What was the challenge?

Honeymaid is an all-American brand, synonymous with graham crackers and nostalgia. But US society was changing and the brand wanted to reflect this with a new campaign that put digital at its heart. Back in March 2014, the brand launched a new cross platform campaign with agency Droga5, featuring three real life couples and their children, including same-sex couples and single parents.

What’s the user’s experience?

Droga5 created a 30 second video that was seeded on YouTube and ran across national TV. A voiceover stated: “No matter how things change, what makes us wholesome never will. Honey Maid – everyday wholesome snacks for every wholesome family.”

The video ad ended on the tagline ‘this is wholesome’ and Honey Maid is encouraging people to share it using the #thisiswholesome hashtag using branding shown below:


It also created a Thunderclap, a social tool that sends out a Facebook post or Tweet from all supporters signed up in one 'blast' in a bid to amplify the message.

View the first video ad here:

How does this boost the businesses' digital marketing?

After the initial campaign, Honey Maid surpassed its supporter goal (250) and reached over 175,000 people across social media following the ‘blast’. The video has been viewed over 7 million times with spin offs also getting higher viewer numbers on YouTube.

Phase two: Turning negative comments into a positive message

However, Honey Maid knew its ad would provoke controversy. A similar ad from Cherios the month before (featuring an interacial family) has sparked a backlash on social media.

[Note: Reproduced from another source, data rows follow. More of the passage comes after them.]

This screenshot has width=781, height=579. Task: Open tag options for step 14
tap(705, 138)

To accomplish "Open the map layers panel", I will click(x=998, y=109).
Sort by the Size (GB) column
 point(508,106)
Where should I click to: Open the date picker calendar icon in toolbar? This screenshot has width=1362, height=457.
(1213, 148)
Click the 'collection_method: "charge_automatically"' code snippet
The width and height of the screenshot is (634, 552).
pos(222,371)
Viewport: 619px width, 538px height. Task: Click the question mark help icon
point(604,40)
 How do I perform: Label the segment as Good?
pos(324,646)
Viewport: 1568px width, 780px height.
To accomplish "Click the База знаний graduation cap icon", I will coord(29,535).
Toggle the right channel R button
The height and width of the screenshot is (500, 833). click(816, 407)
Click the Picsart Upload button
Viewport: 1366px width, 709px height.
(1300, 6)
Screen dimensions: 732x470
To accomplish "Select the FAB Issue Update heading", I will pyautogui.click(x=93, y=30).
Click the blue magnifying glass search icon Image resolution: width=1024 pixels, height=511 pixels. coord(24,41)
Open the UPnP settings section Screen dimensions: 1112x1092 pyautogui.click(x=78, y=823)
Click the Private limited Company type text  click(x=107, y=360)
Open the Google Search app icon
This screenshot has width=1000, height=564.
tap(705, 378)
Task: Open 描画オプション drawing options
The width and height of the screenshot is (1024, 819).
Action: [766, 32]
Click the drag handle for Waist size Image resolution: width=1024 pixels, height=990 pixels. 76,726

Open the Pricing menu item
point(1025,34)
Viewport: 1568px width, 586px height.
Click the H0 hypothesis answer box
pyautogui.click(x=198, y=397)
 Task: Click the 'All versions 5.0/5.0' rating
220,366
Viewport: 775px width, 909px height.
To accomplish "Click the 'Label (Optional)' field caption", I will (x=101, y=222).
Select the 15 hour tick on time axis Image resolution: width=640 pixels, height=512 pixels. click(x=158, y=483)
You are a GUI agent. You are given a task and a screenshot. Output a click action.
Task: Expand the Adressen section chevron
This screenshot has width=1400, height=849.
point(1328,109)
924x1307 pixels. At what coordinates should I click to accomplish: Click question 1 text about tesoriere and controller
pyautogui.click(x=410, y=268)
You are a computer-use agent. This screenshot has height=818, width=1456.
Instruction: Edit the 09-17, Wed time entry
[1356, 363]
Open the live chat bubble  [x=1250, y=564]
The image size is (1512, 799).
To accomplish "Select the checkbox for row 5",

The ‘Wholesome’ ad incited similar comments on the brand’s Facebook page. In response, Honey Maid created a follow-up spot released on social media.

The ad began: “On March 10th, 2014, Honey Maid launched ‘This is wholesome,’ a commercial that celebrates all families,” the online short proclaims. “Some people didn’t agree with our message.”

Viewers see close-ups of tweets and e-mails with remarks such as “Horrible, NOT ‘WHOLESOME,’” “DO NOT APPROVE!,” and “Disgusting!!”

In turn, the brand hired artists Linsey Burritt and Crystal Grover, who collaborate under the name INDO, taking a printout of each hateful comment and rolling it into a tube, then grouping the tubes at one end of a vast, industrial-looking space to create an assemblage that spells out “Love.”

As the ad comes to a close, the final message reads: “But the best part was all the positive messages we received. Over ten times as many.” Then we see e-mails with epithets such as “family is family” and “love the Honey Maid ad” and “this story of a beautiful family” and “most beautiful thing.”

The entire room fills up with tubes made from these messages. Finally, we are told, “Proving that only one thing really matters when it comes to family … ,” and then we see the word “love” embraced by a roomful of paper tubes.

Why it worked

The pacing of the spot is impeccable: the first half turns hatred into love, and the second half provides evidence of love itself. In its first day online, it garnered more than 1.5 million views, going on to get 4 million over the coming months- as a food case study it sets a great example of social media amplification and how a campaign can expand into a video series for maximum impact and reach.